Businesses are also investing in technology like artificial intelligence and blockchain to increase supply chain visibility and efficiency.

The emphasis is on striking a balance between efficiency and resilience, ensuring that supply networks can adapt to changes and recover quickly after disruptions.

Strategic Planning for Island Nations

Strategic planning is critical for island nations’ long-term sustainability.

This entails not only strengthening logistics infrastructure but also encouraging regional collaboration and trade agreements.

Policies that promote local industry and limit reliance on a single supply source are critical.

Technology will also play an important role in risk prediction and mitigation.

Furthermore, developing strategic reserves and supporting local production of key items might serve as a buffer against global supply chain disruptions.

Long-Term Social Impacts

Personal Reflection: Living With Shortages

Having lived through the early 1980s shortages, I saw how grey and black markets emerged.

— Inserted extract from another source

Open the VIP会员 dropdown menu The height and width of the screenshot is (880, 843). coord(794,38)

I recall standing in line with my dad for 10-12 hours only to get a kilo of coffee or cooking oil.

Despite a restrictive system, the collapse of communist society became clear.

The fury resulted from the fact that our own families were on the verge of survival, not what others had.

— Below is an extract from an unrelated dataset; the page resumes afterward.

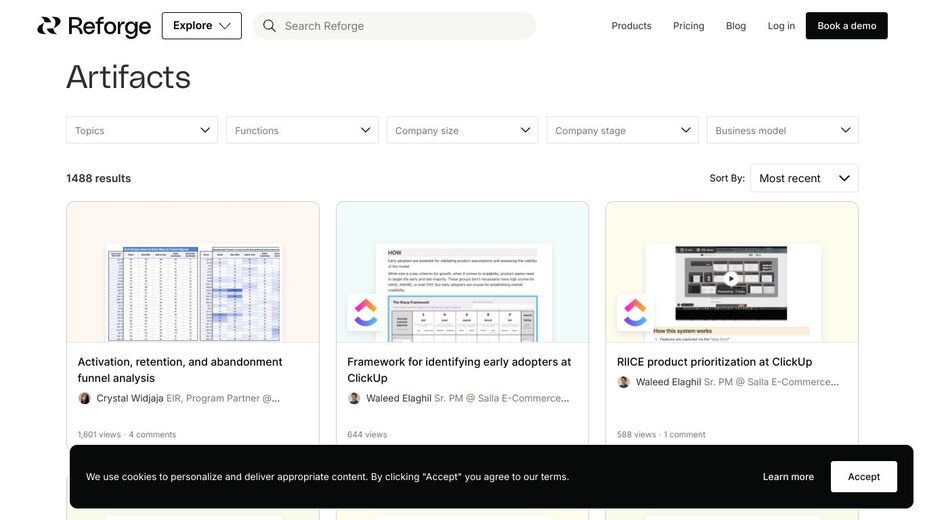Click the Search Reforge input field
The width and height of the screenshot is (925, 520).
[394, 25]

Economic Stability and Growth

Logistics disruptions can have a significant long-term impact on economies.

Persistent supply chain challenges can lead to higher prices, slower economic development, and lower investment.

Businesses may experience increased operational costs, resulting in lower profitability and probable layoffs.

For island governments, maintaining stable and efficient logistics is critical to economic stability and progress.

Public Health and Safety

During a crisis, disrupted logistics can have an influence on public health and safety.

Shortages of medical supplies, food, and other necessities can exacerbate public health problems and erode communal confidence.

Ensuring resilient supply networks is critical for sustaining public health and safety, particularly in remote and isolated areas.

Social and Political Stability

Long-term interruptions can cause social and political instability.

Public outrage over shortages and high pricing can spark unrest and undermine trust in institutions.

Governments and corporations must collaborate to ensure supply networks are resilient and capable of providing critical goods, hence preserving social and political stability.

Lesson to be Learned

The lessons of WWII and the COVID-19 epidemic underline the vital need for strong logistical strategy. These teachings are more so relevant to island nations.

By learning from the past and adjusting to the future, they may create more resilient systems that maintain stability and security even during times of disaster.

Logistics may not be a glamorous subject, but its impact on our lives, economies, and society is significant.

In a world where the unexpected can disrupt the status quo, resilient and adaptive logistics are critical.